ATP-dependent enzymatic reduction of the aromatic ring
Under anaerobic conditions, bacteria convert a multitude of monoaromatic compounds into the central intermediate benzoyl-CoA, which is reduced to a cyclic dienoyl-CoA product by the key enzymes of anaerobic aromatic degradation, benzoyl-CoA reductases. They catalyse the highly endergonic reduction of the aromatic ring to a cyclic diene at a redox potential of E°‘=-622 mV, far below the limits of any natural electron donor. Class I benzoyl-CoA reductases from facultatively anaerobic bacteria solve this problem by coupling aromatic ring reduction by a reduced ferredoxin to a stoichiometric ATP-hydrolysis. Catalysis at an active site [4Fe-4S] cluster proceeds in a Birch-like reduction mechanism via radical intermediates.
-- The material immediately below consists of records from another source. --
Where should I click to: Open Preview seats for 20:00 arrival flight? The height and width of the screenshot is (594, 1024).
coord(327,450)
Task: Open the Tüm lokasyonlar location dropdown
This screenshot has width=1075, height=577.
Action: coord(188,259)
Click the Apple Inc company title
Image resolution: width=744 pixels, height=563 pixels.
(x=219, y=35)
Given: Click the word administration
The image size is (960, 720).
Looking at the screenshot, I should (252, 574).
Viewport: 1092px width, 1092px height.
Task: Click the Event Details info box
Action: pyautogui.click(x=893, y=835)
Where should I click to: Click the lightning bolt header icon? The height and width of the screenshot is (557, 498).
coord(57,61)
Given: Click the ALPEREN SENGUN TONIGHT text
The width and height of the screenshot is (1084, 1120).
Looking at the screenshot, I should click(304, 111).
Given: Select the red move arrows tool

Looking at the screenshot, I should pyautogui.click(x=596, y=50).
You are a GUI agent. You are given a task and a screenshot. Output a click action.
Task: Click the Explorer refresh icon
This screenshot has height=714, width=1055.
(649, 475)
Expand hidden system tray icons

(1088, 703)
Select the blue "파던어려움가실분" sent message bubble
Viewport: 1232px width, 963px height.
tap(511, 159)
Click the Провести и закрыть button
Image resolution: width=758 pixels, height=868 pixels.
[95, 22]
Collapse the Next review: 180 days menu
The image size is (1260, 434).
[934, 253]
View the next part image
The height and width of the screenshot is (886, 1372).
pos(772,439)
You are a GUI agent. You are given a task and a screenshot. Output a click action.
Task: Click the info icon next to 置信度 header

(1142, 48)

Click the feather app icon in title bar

We are heterologously producing the extremely oxygen-sensitive ATP-dependent benzoyl-CoA reductases and are currently elucidating the structure/function relationship by using protein crystallography, and various kinetic and spectroscopic methods.
Scheme of class I benzoyl-CoA reductase: The catalytic subunits MbrNO are shown with their cofactors and the substrate reduction depicted at the active site-containing subunit MbrO and the electron-activating/ATP-binding subunits MbrPQ with their shared cofactor.